The Best Chocolate Cake

1 1/2 cups cocoa powder*

3 cups flour

3 cups sugar

1 teaspoon soda

1 1/2 teaspoon baking powder

1 1/2 teaspoon salt

3 eggs

1 1/2 cup buttermilk

1 1/2 cup hot water

3/4 cup oil

1 1/2 teaspoon vanilla

Heat the oven to 350 degrees. Prepare two 8” round cake pans (or two 6” round pans and 24 cupcakes) with Baker’s Joy and parchment paper.

Sift cocoa, flour, sugar, baking soda, baking powder, and salt into mixer bowl.
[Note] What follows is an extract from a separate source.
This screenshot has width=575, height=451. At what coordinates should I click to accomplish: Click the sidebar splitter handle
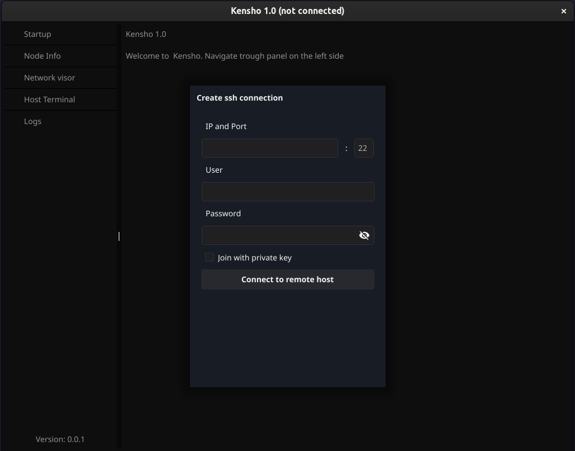point(119,236)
On low, stir in eggs, buttermilk, hot water, oil, and vanilla; beat until smooth, about 2 minutes, scraping bowl as necessary.
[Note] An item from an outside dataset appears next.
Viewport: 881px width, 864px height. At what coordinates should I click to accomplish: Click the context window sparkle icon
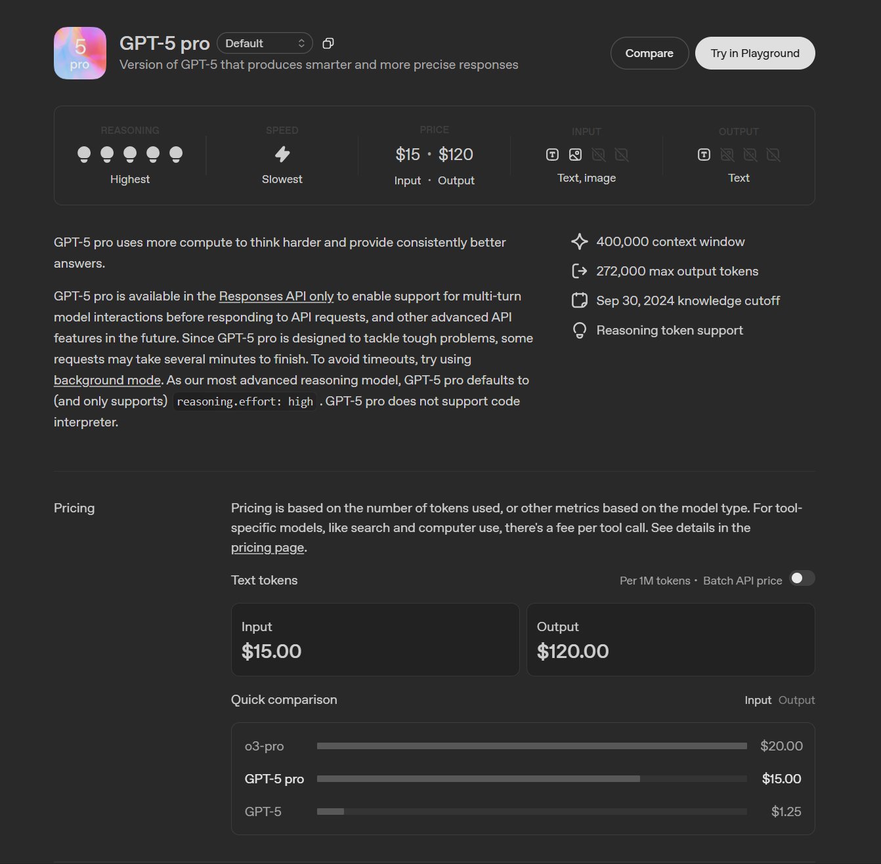point(579,242)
Pour into prepared pans and bake, rotating the pans once, 35-45 minutes. (Less for the cupcakes)

Remove cakes to a cooling rack and let cool in the pans for 15 minutes before unmolding.

When the cakes (and cupcakes) are completely cool, frost with icing.

The Best Frosting

1 cup butter, room temperature

1 teaspoon vanilla

Heavy Cream

6-8 cups Confectioners Sugar, sifted

In a mixer beat the butter and vanilla until fluffy. Add 3 cups of confectioners sugar and beat well, Add some cream and 2 more cups of confectioners sugar beating well, add more cream and more confectioners sugar until you have the desired consistency.